• **Task to complete**
Your task is to copy the lines of the data below from the line holding "Support (31, 380)" through the line holding "首页 (71, 53)", inclusive, exactly and with nothing added.

• **Task data**

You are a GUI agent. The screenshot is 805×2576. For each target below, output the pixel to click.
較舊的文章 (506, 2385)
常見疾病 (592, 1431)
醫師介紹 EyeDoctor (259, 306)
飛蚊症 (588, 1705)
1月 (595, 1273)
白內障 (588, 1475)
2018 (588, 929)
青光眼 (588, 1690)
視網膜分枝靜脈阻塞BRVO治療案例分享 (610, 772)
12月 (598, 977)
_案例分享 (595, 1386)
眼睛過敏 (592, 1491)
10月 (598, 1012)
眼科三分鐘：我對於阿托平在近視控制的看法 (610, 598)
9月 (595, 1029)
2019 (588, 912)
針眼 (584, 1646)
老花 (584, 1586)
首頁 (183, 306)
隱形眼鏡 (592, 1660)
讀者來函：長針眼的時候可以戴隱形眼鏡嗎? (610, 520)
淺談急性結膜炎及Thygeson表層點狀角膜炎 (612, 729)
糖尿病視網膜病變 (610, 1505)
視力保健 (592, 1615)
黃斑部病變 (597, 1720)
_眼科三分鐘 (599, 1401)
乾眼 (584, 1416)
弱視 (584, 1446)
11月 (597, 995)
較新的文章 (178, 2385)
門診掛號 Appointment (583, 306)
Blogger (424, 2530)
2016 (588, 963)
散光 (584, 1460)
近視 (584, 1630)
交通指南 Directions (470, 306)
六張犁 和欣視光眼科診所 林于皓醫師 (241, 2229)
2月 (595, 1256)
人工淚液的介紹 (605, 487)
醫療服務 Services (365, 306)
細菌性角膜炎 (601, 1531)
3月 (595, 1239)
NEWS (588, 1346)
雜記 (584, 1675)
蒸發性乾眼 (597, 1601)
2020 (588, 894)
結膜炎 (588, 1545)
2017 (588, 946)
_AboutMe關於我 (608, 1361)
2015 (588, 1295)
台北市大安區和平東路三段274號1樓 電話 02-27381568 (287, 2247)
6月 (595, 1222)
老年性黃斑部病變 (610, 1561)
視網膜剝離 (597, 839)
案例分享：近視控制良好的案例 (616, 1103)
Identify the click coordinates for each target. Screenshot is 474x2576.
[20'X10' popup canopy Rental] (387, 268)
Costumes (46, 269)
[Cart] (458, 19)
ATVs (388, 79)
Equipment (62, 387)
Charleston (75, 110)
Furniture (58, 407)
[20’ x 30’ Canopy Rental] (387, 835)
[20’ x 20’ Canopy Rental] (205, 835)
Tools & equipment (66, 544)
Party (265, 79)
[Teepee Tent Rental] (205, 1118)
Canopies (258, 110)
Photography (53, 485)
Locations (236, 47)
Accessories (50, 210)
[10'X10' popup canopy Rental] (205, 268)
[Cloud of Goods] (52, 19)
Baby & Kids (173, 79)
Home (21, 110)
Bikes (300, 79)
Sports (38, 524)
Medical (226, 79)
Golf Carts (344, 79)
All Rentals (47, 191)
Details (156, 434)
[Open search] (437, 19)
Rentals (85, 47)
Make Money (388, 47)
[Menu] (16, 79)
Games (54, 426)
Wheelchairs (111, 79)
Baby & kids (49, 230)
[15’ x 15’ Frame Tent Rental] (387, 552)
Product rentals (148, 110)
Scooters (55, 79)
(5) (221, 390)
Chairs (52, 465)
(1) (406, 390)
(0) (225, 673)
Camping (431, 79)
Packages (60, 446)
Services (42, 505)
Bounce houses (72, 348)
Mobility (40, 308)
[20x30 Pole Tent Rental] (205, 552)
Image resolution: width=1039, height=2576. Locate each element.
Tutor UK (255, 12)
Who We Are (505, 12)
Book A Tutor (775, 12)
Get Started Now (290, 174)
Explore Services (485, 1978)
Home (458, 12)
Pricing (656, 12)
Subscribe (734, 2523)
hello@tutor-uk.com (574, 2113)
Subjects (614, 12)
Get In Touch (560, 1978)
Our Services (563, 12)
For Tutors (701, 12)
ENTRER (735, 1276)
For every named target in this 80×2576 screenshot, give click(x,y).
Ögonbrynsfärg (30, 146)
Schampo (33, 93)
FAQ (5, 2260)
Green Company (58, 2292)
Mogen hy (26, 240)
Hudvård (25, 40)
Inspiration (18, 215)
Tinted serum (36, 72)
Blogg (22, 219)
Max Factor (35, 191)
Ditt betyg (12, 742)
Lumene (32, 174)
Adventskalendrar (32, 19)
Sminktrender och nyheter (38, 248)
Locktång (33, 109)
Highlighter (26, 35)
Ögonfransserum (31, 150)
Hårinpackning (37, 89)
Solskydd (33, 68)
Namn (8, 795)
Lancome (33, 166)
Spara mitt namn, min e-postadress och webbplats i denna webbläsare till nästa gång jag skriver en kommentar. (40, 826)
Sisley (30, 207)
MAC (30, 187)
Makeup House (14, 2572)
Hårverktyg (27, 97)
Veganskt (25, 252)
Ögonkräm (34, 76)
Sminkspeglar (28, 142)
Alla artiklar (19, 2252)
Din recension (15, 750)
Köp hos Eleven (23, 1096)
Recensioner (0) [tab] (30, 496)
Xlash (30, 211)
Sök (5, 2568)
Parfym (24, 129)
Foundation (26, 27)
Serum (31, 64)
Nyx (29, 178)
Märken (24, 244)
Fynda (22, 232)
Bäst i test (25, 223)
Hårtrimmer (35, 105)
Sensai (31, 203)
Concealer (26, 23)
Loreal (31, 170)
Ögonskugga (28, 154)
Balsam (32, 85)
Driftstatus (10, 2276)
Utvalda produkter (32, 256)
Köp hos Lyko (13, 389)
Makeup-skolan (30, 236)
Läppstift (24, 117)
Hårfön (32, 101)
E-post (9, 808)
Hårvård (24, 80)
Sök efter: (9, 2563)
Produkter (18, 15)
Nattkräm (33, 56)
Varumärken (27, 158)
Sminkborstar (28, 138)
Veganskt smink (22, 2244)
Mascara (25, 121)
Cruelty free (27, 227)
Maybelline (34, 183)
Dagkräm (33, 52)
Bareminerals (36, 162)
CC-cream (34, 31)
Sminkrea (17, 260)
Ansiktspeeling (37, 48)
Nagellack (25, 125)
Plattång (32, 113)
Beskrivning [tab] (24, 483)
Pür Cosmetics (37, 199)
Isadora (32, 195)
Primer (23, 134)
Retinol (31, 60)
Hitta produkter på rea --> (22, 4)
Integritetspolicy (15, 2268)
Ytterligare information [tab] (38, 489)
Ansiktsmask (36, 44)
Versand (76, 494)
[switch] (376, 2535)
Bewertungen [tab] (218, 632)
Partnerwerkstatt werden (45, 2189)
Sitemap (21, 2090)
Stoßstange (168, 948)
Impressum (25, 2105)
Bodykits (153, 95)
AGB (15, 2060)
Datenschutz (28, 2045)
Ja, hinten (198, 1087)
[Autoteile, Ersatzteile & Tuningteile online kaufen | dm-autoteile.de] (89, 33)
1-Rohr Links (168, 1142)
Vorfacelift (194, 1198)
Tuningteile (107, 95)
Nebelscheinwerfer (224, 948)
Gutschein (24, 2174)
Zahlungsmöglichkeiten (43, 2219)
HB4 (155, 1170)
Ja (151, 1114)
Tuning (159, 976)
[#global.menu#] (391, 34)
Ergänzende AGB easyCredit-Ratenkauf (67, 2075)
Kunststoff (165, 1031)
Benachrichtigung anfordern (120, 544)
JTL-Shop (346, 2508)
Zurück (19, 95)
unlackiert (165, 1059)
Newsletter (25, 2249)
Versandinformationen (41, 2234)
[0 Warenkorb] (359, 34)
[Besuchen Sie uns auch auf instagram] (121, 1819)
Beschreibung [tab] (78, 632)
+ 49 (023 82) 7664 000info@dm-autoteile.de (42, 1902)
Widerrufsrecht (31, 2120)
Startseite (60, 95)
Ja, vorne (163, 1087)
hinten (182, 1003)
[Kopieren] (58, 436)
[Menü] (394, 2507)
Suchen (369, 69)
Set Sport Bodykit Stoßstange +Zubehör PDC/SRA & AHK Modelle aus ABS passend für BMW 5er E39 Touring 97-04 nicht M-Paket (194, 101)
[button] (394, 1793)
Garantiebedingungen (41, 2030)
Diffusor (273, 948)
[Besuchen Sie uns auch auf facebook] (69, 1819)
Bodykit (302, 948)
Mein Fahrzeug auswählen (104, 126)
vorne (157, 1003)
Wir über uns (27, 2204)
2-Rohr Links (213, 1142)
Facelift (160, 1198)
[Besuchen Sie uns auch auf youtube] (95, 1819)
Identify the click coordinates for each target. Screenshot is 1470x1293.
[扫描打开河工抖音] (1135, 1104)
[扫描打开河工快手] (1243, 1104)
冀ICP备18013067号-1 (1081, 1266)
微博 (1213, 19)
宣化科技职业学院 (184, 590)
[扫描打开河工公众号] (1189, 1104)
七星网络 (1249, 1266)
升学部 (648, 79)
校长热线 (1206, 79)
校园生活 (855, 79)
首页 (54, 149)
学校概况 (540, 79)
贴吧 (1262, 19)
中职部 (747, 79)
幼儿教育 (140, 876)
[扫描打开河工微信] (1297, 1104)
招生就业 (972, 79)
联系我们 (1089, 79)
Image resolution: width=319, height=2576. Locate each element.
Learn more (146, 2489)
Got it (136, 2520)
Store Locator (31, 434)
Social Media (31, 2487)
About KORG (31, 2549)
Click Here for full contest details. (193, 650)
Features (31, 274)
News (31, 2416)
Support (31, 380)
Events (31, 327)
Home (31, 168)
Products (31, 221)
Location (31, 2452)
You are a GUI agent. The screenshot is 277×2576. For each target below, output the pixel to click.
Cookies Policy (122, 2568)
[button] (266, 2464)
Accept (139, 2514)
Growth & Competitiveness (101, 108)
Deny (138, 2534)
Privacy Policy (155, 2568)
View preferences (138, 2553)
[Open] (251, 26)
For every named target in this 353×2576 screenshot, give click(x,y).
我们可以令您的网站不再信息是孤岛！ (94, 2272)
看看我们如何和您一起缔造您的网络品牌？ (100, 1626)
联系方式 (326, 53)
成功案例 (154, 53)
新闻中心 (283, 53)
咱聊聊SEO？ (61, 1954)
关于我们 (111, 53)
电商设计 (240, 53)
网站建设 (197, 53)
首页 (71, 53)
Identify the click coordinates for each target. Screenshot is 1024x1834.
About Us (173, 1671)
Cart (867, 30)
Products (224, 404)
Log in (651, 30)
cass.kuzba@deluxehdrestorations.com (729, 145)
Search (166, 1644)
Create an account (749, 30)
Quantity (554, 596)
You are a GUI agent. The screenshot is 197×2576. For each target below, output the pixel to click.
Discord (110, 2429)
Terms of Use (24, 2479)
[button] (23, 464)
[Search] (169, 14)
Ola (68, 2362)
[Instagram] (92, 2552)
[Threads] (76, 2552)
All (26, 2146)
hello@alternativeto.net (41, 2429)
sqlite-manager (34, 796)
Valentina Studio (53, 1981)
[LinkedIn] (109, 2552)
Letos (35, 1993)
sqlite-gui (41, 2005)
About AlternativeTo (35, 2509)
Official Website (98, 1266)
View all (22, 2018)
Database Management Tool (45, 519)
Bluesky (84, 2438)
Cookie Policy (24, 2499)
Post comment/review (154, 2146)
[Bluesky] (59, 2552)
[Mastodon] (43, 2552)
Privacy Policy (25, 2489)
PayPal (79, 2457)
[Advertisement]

• **Your response**
Support (31, 380)
Events (31, 327)
Home (31, 168)
Products (31, 221)
Location (31, 2452)
You are a GUI agent. The screenshot is 277×2576. For each target below, output the pixel to click.
Cookies Policy (122, 2568)
[button] (266, 2464)
Accept (139, 2514)
Growth & Competitiveness (101, 108)
Deny (138, 2534)
Privacy Policy (155, 2568)
View preferences (138, 2553)
[Open] (251, 26)
For every named target in this 353×2576 screenshot, give click(x,y).
我们可以令您的网站不再信息是孤岛！ (94, 2272)
看看我们如何和您一起缔造您的网络品牌？ (100, 1626)
联系方式 (326, 53)
成功案例 (154, 53)
新闻中心 (283, 53)
咱聊聊SEO？ (61, 1954)
关于我们 (111, 53)
电商设计 (240, 53)
网站建设 (197, 53)
首页 (71, 53)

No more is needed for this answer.